▸ **Prompt**:
Present as a JSON list of strings, one string per line and with blank lines omitted, the lines of the data from the line containing "At what coordinates" through the line containing "point(98,66)", both included. Leave the pictures out of the list.

▸ **Material**:
## Start

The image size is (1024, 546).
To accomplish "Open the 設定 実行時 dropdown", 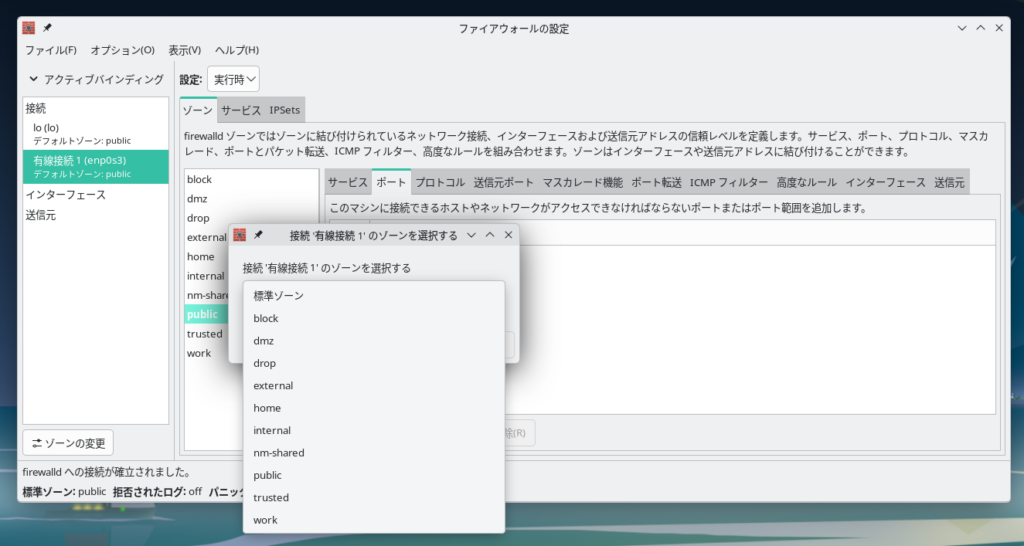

## End
## Start

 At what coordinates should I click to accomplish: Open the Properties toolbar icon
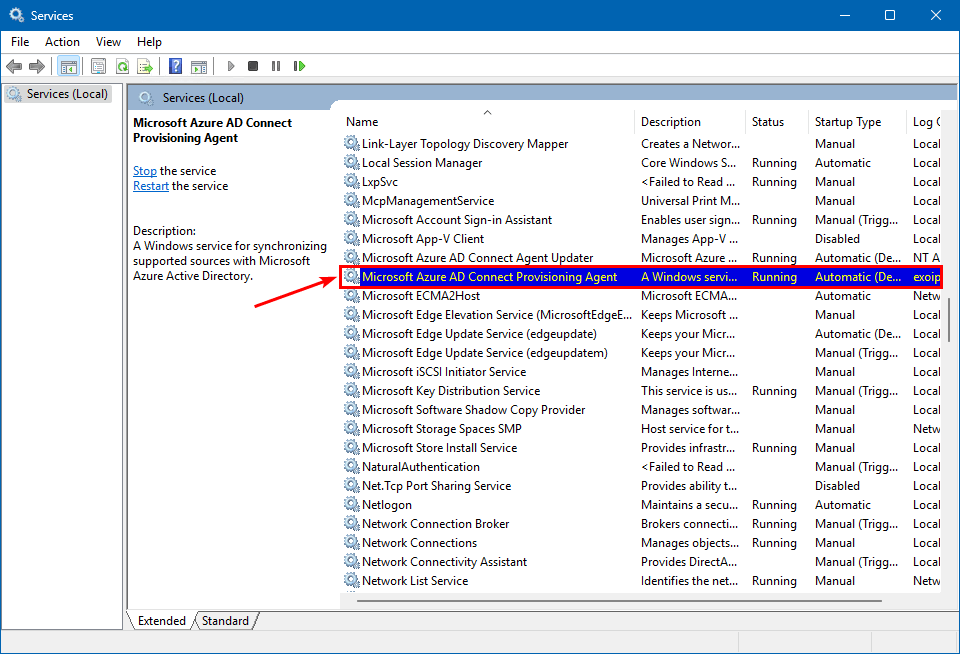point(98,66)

## End
## Start

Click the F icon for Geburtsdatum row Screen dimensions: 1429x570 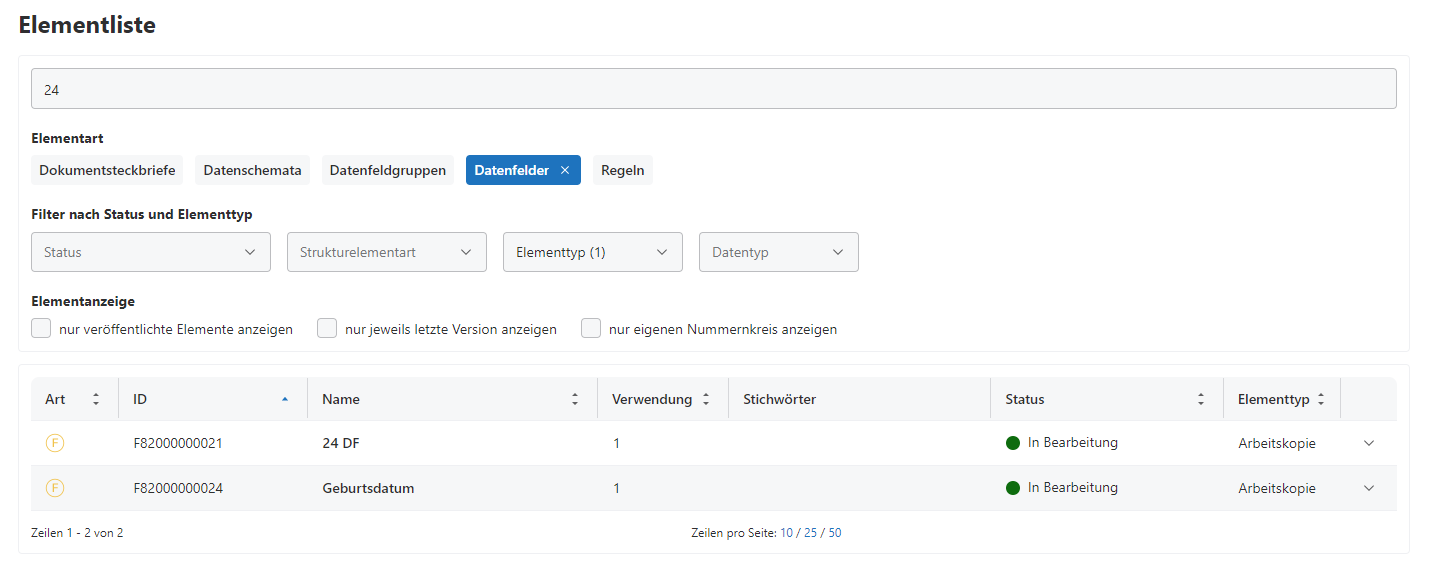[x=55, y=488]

## End

▸ **Written response**:
[
  " At what coordinates should I click to accomplish: Open the Properties toolbar icon",
  "point(98,66)"
]